AnaMaria said:
If you wire transfer, you financial institution will take care of the declaration. As you mention "substantial", ask your financial institution in the US for required document. Fees are unavoidable unless you bring cash and deposit it into your US$ account in Canada. If you bring money (more than $10,000) yourself, you have to declare at customs. This is due to anti-money laundering. No tax for bringing money. But if you don't declare, you may be charged for penalty if found.
PayPal is only good for small amount of money (and I doubt they will let you transfer large amount any way).

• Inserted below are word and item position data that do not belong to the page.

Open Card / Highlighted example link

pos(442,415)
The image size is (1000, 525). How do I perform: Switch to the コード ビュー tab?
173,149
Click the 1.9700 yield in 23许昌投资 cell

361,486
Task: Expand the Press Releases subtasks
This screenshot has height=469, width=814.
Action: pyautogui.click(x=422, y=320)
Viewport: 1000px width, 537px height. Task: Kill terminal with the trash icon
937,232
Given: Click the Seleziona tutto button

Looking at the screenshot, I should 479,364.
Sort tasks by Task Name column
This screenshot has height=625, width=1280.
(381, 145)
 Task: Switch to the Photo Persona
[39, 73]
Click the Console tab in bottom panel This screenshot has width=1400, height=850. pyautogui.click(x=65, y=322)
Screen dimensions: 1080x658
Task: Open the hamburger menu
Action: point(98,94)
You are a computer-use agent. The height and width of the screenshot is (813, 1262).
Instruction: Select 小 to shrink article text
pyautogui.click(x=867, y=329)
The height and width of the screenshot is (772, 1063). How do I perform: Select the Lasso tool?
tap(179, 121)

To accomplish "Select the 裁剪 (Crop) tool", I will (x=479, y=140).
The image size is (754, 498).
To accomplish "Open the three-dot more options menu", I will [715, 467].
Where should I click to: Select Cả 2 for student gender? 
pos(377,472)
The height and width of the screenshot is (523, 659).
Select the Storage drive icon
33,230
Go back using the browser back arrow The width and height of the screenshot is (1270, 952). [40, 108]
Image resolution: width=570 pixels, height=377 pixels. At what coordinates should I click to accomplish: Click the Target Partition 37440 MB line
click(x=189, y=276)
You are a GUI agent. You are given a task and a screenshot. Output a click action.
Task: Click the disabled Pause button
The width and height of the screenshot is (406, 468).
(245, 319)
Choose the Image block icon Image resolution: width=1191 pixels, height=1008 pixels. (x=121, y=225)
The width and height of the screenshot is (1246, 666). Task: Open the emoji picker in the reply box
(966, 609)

This also applies to bonds and even a cheque!! I sent a cheque from UK to Canada with FedEx and they go via the US and my cheque for very close to $10k got held up for a week. So much for overnight.
I had to look into this as we are buying a house and are moving money from UK to Canada.
Personally I wouldn't use PayPal, they can freeze an account and funds at any time and if you're moving $xxx,xxx money through that will happen. Also the fx rate they always offer me onscreen is way out - like 2%. Over $300k say that's $6k.
Brokers. These are oanda etc. When I got quotes they were 2% off spot and that was picking say 7 points throughout a day over a week. I even spoke to one of their traders about the rates and they couldn't improve them. The fx rates they have on their website are different to the fx rates available to trade.
Banks. Some banks have bad rates, some better. Some have fees. Because a number of brokers have gone bust and my bank offered better rates AND there was better safety for my funds, this is how I have been transferring in multiple transactions to even out the fx rate.
I found the best for me was to look at all avenues and work out what you would ultimately end up in your bank account, what was the risk, how long was the money gone for, and then make a decision. I have a big spreadsheet and monitor trends etc so I can ring up and get the transfer done.
Use xe.com or fx street for live rates.